Frank Vincent, the actor who developed an insult comedy nightclub act while playing in a band with Joe Pesci before the pair was cast by Martin Scorsese in Raging Bull, died Wednesday from complications during open heart surgery. He was 80.
Vincent played a gangster in Brian De Palma's Wise Guys in 1986. He also had memorable roles in Martin Scorsese's Raging Bull, Goodfellas, and Casino (all of which saw him acting opposite Pesci), as well as in two Spike Lee movies, Do The Right Thing and Jungle Fever. He reteamed with several of the actors in the above films for James Mangold's Cop Land in 1997.
"You usually had a good idea of a Frank Vincent character just from his name," Stephen Whitty states in an obit at nj.com. "Billy Batts. Joey Big Ears. Dino the Rat. Tommy the Bull. Or, when he was really starting out, simply, 'Mafia Thug.' But you didn't know the real Frank Vincent -- a Jersey City boy who idolized Dean Martin, once had a night-club act with buddy Joe Pesci, enjoyed a good hand-rolled cigar, and even wrote a book 'A Guy's Guide to Being a Man's Man.'"
Here's more from a profile piece Whitty re-posts in the article, from 2003:
"THERE was an article about me once, and the first line was "It's good to be a gangster'," Vincent says, finishing his frittata. "Well, I'm not a gangster. I'm an actor."It's not that Vincent is squeamish about the subject, or in some state of denial about the Mafia. He saw plenty of mobsters in the bars he used to play. Plenty more became fans after he started playing them on screen. A few even became critics.

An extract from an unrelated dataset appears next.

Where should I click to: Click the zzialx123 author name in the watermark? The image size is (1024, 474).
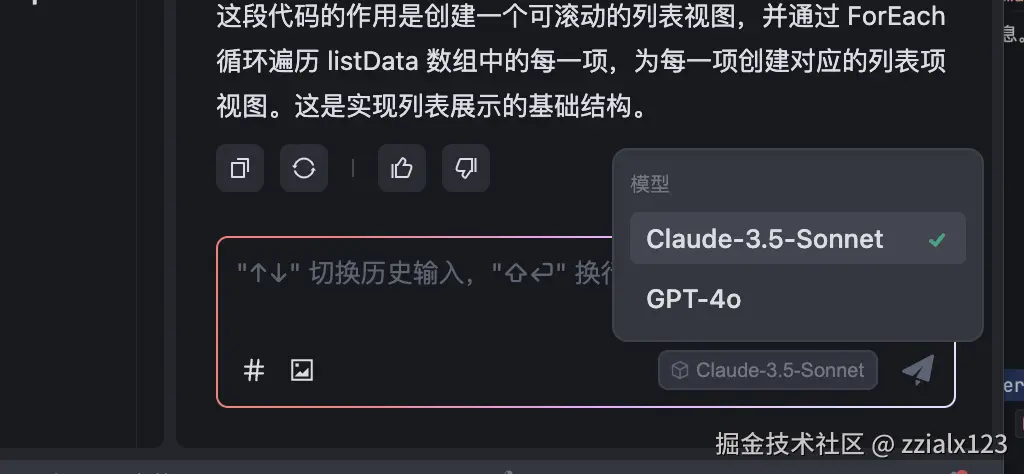[x=954, y=444]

"They didn't like it when Joe beat me up in "Raging Bull,'" he says. ""Why'd you let that little guy beat you up?' And this one guy, Blackie something, I don't remember his name, but I remember him saying "What is it with the f------ language in that picture?' And, I thought, this guy's killed nine guys and he's concerned about the language?'"
It's not that Vincent minds playing gangsters, either. He had great parts in "Raging Bull" and "GoodFellas" (and got viciously attacked by Pesci in both of them); he had another good part in "Casino" (and finally got his old partner back, with a baseball bat). He realizes the mob roles are the ones he's remembered for and, as a character actor, believes "it's better to be typed than not typed."
Still, the shallowness of the assumptions annoys him. Vincent's a good uptempo drummer, with a genuine love of jazz; he's a natural comic, when he's gotten the chance to show it in films like "She's the One." He's worked with Scorsese, Spike Lee, Brian De Palma and John Sayles. But because he's a big, dark Italian-American, some people assume the gangster parts he's played are the only ones he can, or even the person he really is.
It's a hurdle a lot of actors have faced, and a situation that Vincent's friends protest.
"People typecast you because they're not very imaginative," says Pesci. "They need a certain kind of actor and they know you did that part before and so they come to you. And Frank can do a lot of things. He's very natural, and he's got a good sense of humor and a quick wit."